Variable Costs: these are costs that vary depending on how much you sell. Some common examples include direct material costs (if manufacturing products), sales commissions, direct labor (for either manufacturing or providing services), cost to purchase products or services for resale, etc. Remember that if the cost varies in relation to the amount you sell, it is likely to be considered a variable cost.

Contribution Margin: the difference between Selling Price and Variable Costs. So, if you are selling something for \$100 and the Variable Costs of that sale are \$60, then the Contribution Margin is \$40.

Now that we have the basic definitions out of the way, let’s talk about how to calculate your break-even point in terms of both dollars of sales and units.

The formula to calculate the break-even point is very simple, as follows:

Break-even point = Fixed Costs / Contribution Margin

Let’s look at a straightforward example. Let’s say that you are running a business that has fixed costs of \$10,000 per month and you are selling a product or service that has a Contribution Margin of \$40. The break-even point in this example would be:

\$10,000 / \$40 = 250 units

If the units sell for \$100 each, then the break-even point in sales dollars would be 250 units x \$100 per unit, or \$25,000 per month of sales.

As mentioned above, this is a very simple example. There can be many nuances in the break-even calculation, but this example gives you an idea of how the break-even point is calculated. I encourage you to do such a basic calculation for the business you are considering starting, or for the business that you are already running. Understanding both the unit sales and dollar sales necessary to break even gives you a good frame of reference for the results you need to achieve to begin to make your business successful. Remember, you must reach break-even of course, before you can become profitable.

Paul Morin
CompanyFounder.com
paul@CompanyFounder.com

## As an Entrepreneur, a Detailed Understanding of Your Cost Structure is Key

Aug 112010

One of the most common afflictions I’ve seen in companies that get themselves into trouble, is that they do not understand their cost structure.  In other words, they could be “shipping a dollar bill out with each order” and not even know it.  In our consulting operation at Wharton Entrepreneurial Programs, a very common occurrence was for a client to come to us stating that they had a sales and marketing problem.  The symptom was that they had very bad cash flow, and they immediately jumped to the conclusion that they were in that predicament because they weren’t selling enough product (or service).  Very often, when we’d go in and do some basic analysis, we’d quickly realize that if we helped them with the problem they thought they had, we’d only accelerate their demise.  The reality was that they did not understand the profitability of their products or their customers, so there was a real danger in just trying to sell more – what if by chance you started to sell a lot more of a particular product or service on which you were losing money with every sale – it could quickly put you out of business. They also often did not understand the concept of a break-even analysis and the difference between fixed costs and variable costs.  Make sure you understand where your business is making money and where it is losing money; without this knowledge, you are trying to sail the entrepreneurial sea without the navigational equipment and data you need.

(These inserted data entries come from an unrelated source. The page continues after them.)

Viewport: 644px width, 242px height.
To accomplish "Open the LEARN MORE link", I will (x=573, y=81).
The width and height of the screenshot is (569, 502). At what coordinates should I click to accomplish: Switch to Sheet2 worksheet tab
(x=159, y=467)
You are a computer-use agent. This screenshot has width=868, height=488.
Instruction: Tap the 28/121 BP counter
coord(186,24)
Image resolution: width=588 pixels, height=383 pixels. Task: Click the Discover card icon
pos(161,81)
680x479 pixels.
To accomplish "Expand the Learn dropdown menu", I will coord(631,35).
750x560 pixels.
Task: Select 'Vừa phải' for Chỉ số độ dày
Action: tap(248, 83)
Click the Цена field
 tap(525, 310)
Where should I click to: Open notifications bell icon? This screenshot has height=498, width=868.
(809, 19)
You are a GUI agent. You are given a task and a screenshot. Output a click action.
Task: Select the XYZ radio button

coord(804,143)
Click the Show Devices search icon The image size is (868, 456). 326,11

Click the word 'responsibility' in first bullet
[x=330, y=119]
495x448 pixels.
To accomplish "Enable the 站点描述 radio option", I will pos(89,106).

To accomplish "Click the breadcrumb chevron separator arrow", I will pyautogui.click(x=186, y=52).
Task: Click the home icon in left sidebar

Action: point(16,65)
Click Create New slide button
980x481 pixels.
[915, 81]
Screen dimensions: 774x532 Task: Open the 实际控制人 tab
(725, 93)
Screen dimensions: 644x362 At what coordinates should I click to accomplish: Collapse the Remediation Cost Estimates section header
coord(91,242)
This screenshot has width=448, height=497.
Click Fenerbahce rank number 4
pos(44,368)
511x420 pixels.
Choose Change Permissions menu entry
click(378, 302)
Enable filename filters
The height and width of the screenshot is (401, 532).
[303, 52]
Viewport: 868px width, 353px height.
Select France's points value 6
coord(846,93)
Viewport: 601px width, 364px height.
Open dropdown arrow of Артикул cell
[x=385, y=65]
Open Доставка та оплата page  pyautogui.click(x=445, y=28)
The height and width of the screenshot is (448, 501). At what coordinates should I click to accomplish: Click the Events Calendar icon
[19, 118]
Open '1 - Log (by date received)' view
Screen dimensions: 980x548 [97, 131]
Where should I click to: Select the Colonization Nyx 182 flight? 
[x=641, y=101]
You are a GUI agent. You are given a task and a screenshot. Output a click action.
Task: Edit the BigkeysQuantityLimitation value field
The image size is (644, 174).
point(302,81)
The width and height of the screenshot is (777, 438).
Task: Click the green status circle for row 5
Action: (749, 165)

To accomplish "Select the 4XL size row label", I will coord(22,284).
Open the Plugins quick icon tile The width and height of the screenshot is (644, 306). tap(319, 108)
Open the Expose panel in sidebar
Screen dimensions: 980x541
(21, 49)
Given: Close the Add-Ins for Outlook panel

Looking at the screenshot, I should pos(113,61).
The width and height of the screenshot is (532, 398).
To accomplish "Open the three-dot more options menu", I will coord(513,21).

## As a Small Business Keep Fixed Costs Low, Especially Initially

No Responses »
Aug 102010

It is hard to over-emphasize the importance of this one.  Almost without fail, you will have surprises in your venture, particularly during the early stages.  It typically takes twice as long to achieve half the results you were expecting.  With this in mind, it’s not hard to understand why it is important to keep your fixed costs low initially.  Fixed costs – the ones you have to pay regardless of how many sales you generate, can sink you quickly if you don’t have an unending supply of outside cash, which is hardly ever the case.  You will need to take on some fixed costs, without a doubt, but don’t take on any more than you have to in the early stage of your venture, otherwise you may not be able to weather the challenges that are sure to arise.

Later in the venture, having more fixed costs (or “operating leverage”) may not be a bad thing; in fact, it can increase your profitability dramatically when times are good.  But as the saying goes, “a rising tide buoys all boats” – it’s only when the tide goes out that you figure out what lurks below the surface.  Don’t kid yourself into thinking you are invincible, based on your performance when times are good – prepare to weather the inevitable storms that will come your way — always keep your fixed costs at a reasonable and manageable level.